Utility Line Coverage
This was first introduced a few years ago and has recently been picked up by several major companies. The intent of this is to provide coverage for your utility lines that run underground from your home to the street. These can include water lines, sewer lines, drain lines, gas lines, and electrical lines. The neat thing about this endorsement is that it provides coverage for one of the top exclusions in the history of insurance – wear and tear. So, if you have older pipes and they are damaged due to wear, this endorsement could provide coverage. Some of the other exposures covered includes freezing, tree roots, the weight of machines above ground, and animals. It also pays to excavate your yard, repair or replace the damaged piping, and then place the excavated material.
Personal Cyber Protection
While business cyber insurance has been around for a few years, individuals have been left somewhat stranded when it comes to protection for themselves. Everyone knows that cyber risks are on the rise, and your private information is not as private as it once was. Some companies are starting to offer endorsements on the homeowner policy that provides cyber protection. There is an endorsement for identity theft currently available, but it only pays to cover the cost of legal documents and time taken off work, not the cost of lost information. This is where the cyber endorsement really steps in. It is still lacking when compared to the commercial policy but does a good job offering basic coverages such as data recovery, system restoration, reimbursement for cyber extortion, and coverage for forgery or theft.
Ordinance and Law
In case you have a home loss, especially if your home is 10 or more years old, this is a critical coverage to have (and to have a lot of). When you have a loss, such as a fire, where someone from your local authority comes and inspects, if they find that your home is under code, they can require you to replace the damaged portion of your home with material that brings it up to code. However, a regular policy doesn’t provide much, if any coverage for this. Your home provides coverage to replace what was there, not add in different materials. They can even require you to demolish the part of your home that was not damaged and rebuild the entire home up to code. If either of these things happen, you need ordinance and law coverage to step in. Many basic policies provide 10% of your home replacement cost for this, but if you are required to demolish your entire home, you’ll be left with a large out of the pocky expense. I recommend carrying 50% of your home replacement cost to help with this exposure.

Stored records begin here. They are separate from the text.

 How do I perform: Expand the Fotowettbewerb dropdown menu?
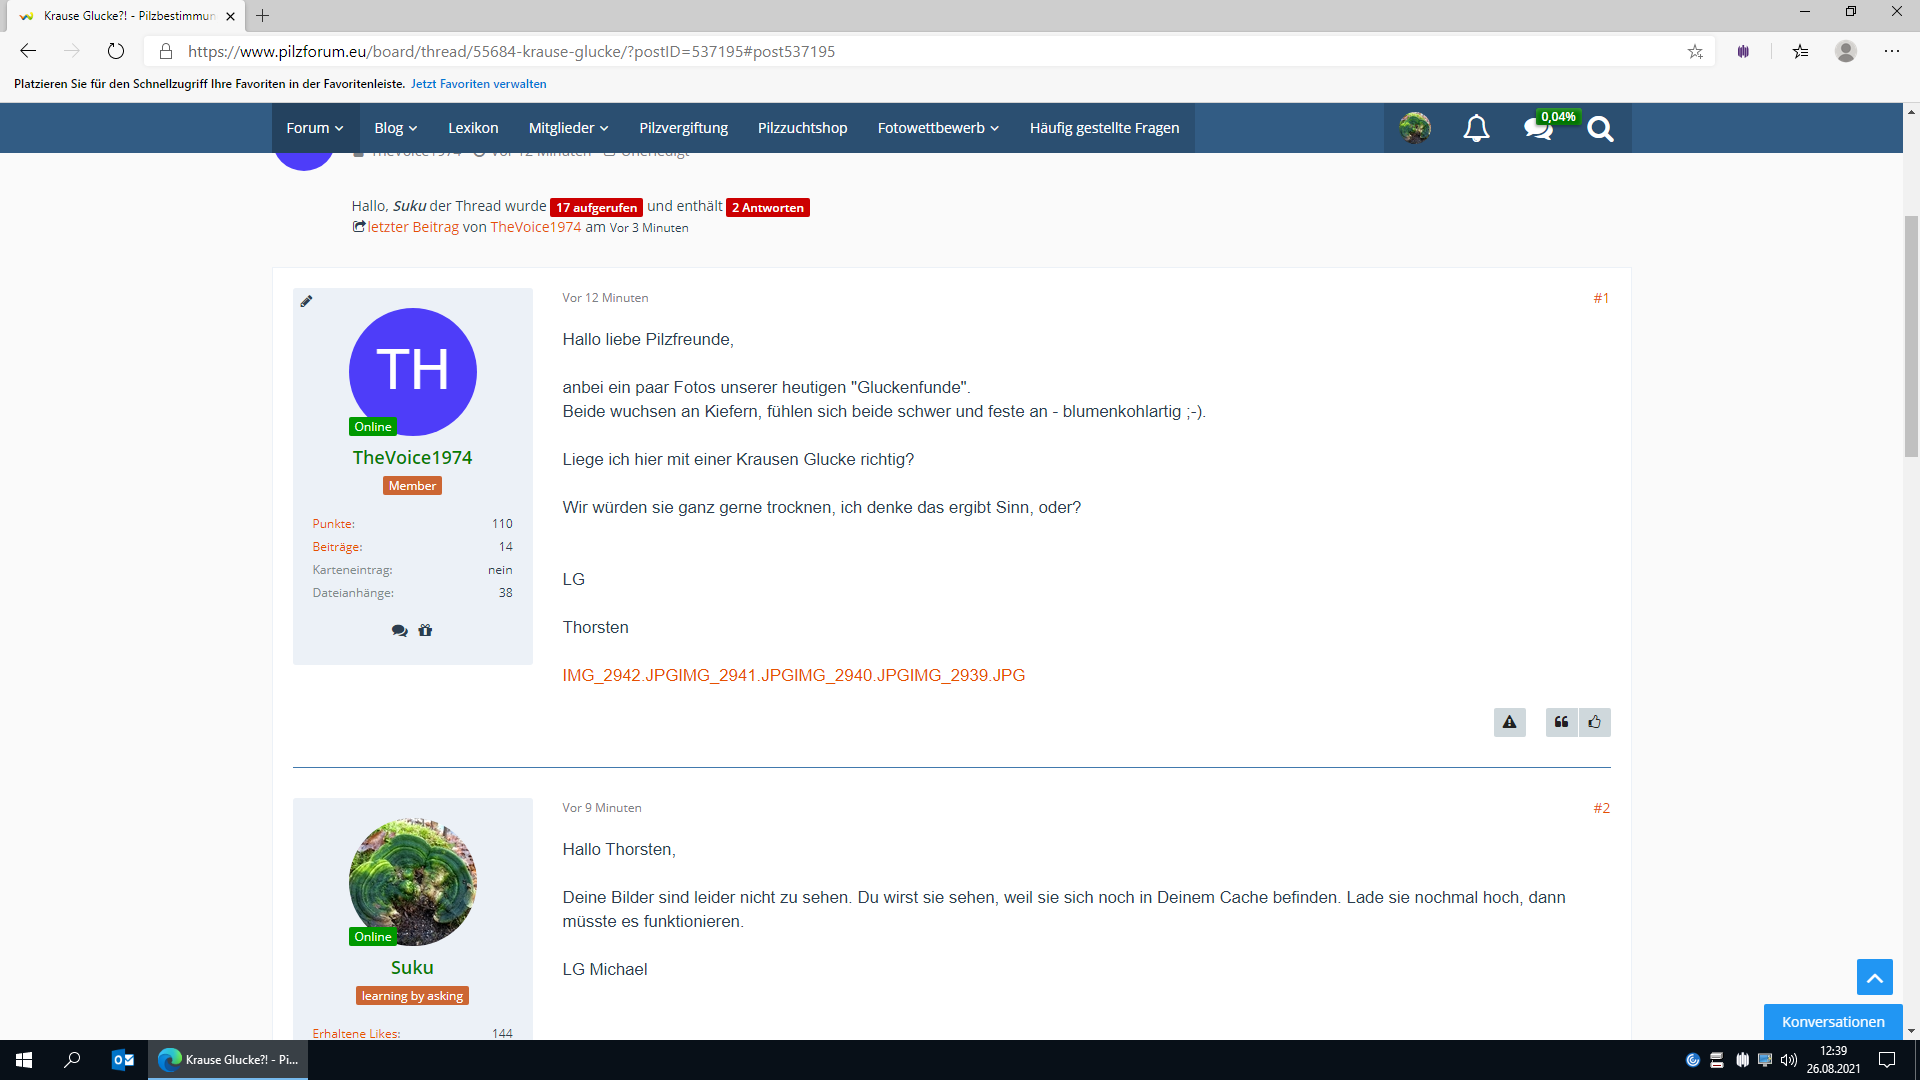coord(938,128)
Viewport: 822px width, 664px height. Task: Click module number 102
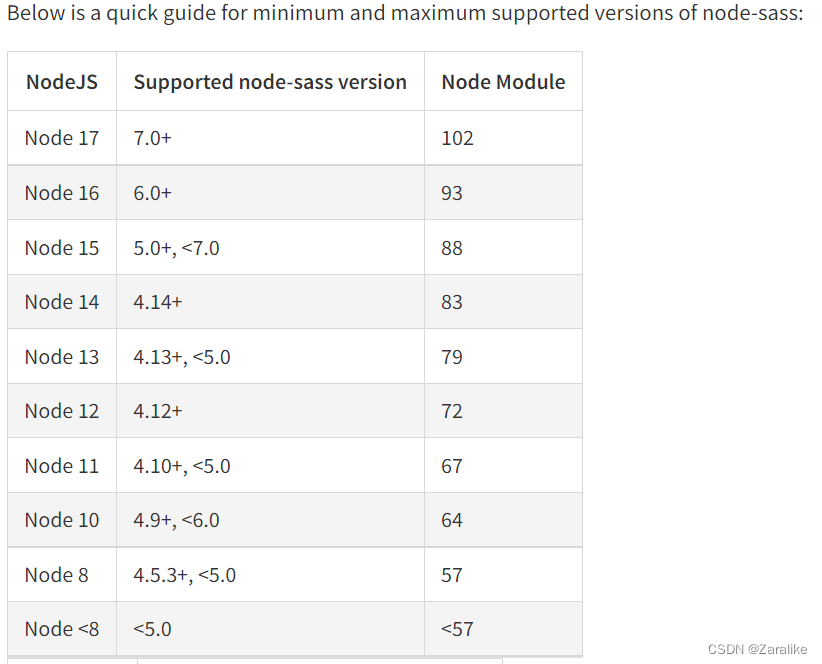coord(457,138)
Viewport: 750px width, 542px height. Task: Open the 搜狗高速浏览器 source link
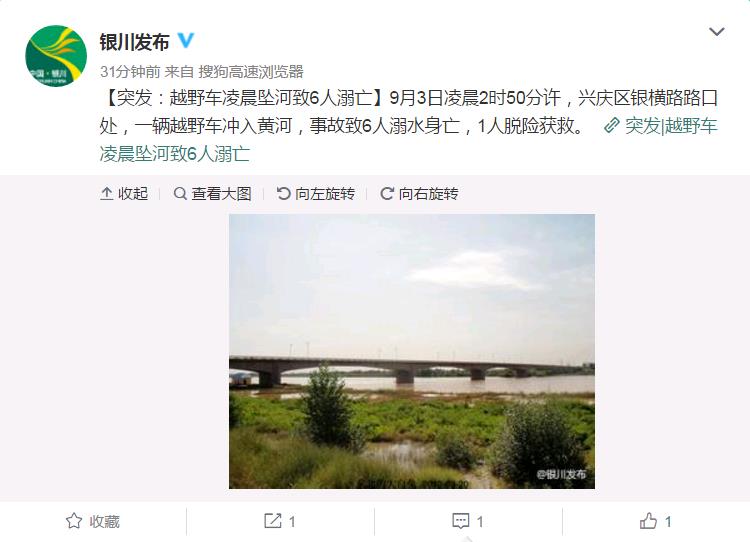pos(251,72)
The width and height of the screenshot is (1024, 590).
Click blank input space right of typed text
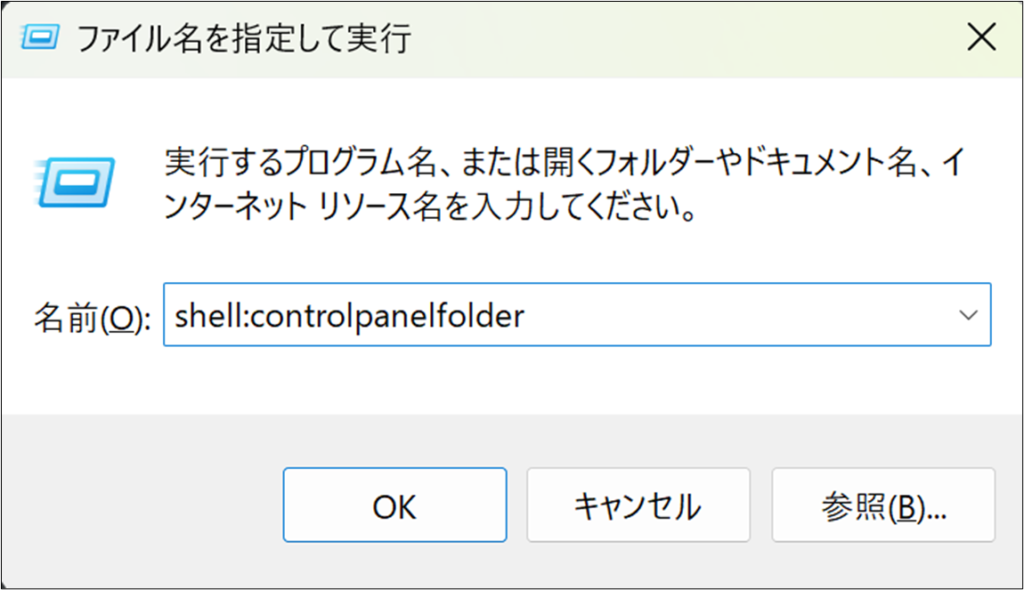tap(740, 316)
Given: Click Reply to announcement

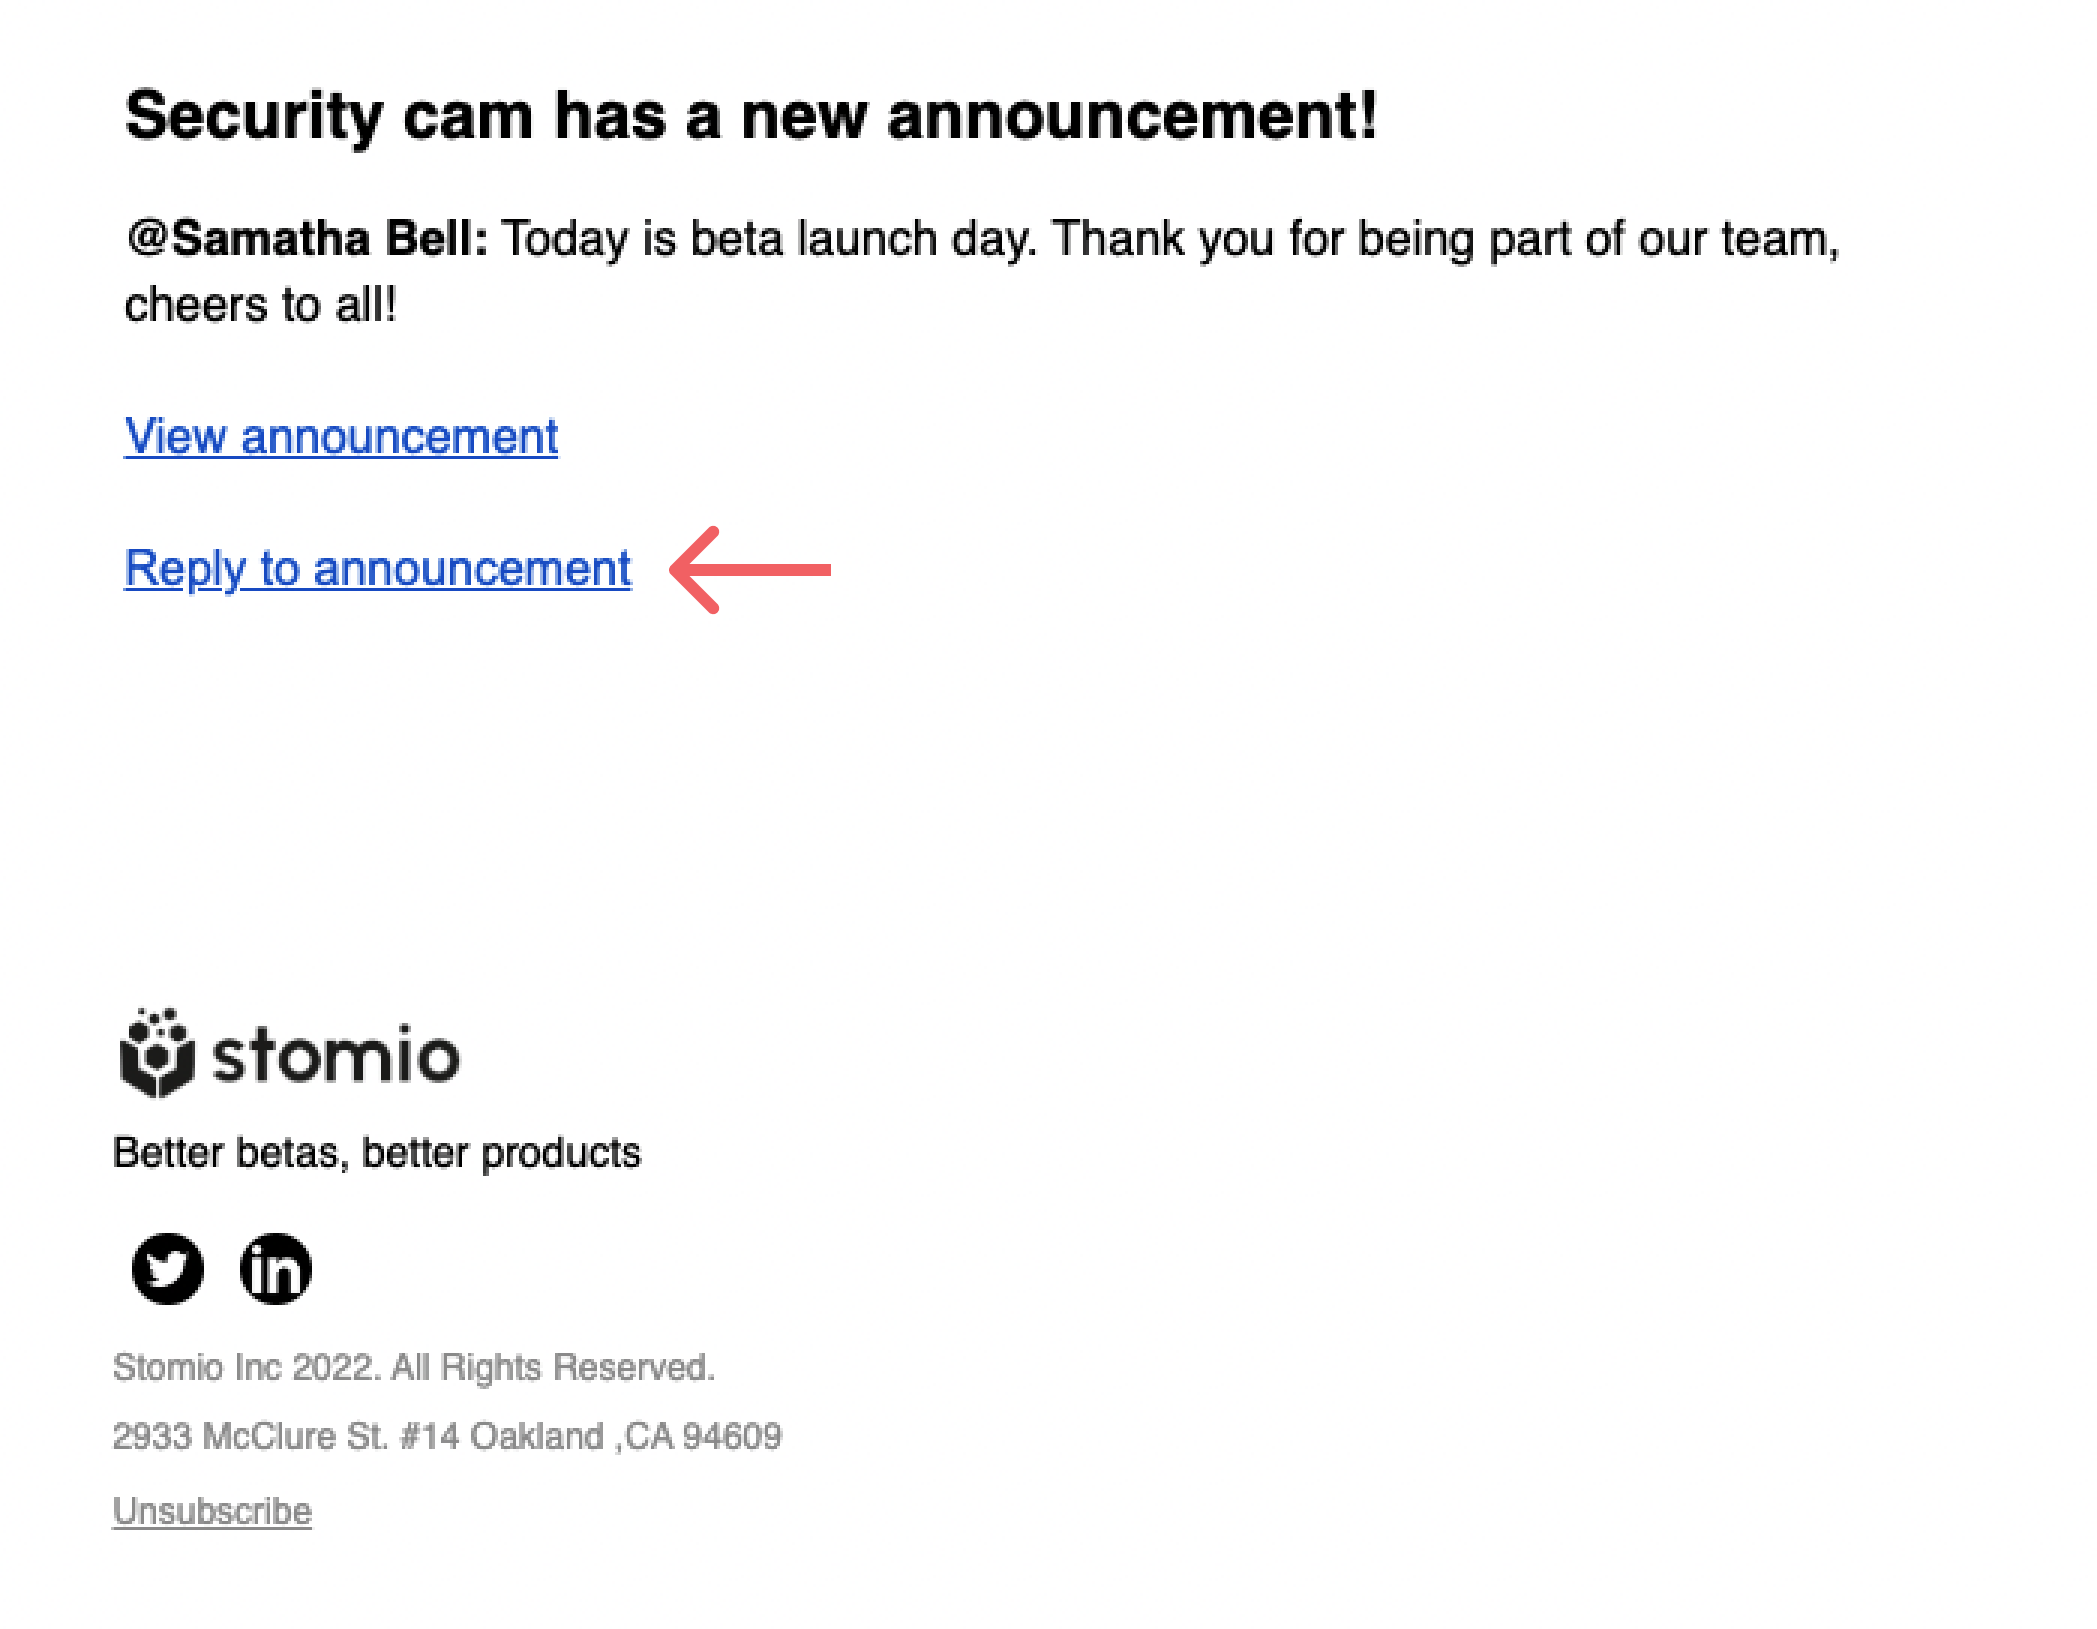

Water and Sump Pump Overflow
This is a great coverage, and everyone has some exposure to it, even if your home is on a slab foundation. This was created to provide coverage if water backs up through your drains or sump pump. Even if your sump pump fails, this coverage still applies. People who have basements have the most exposure for this and need to ensure they have this endorsement. Many contractors will say you need around $25,000 to $30,000 in coverage to replace a finished basement. If you’re on a slab, even though you most likely don’t have a sump pump, your drains could back up and cause damage. The only downside to this is that it does not cover damage to a sump pump, but only the resulting damage from it failing.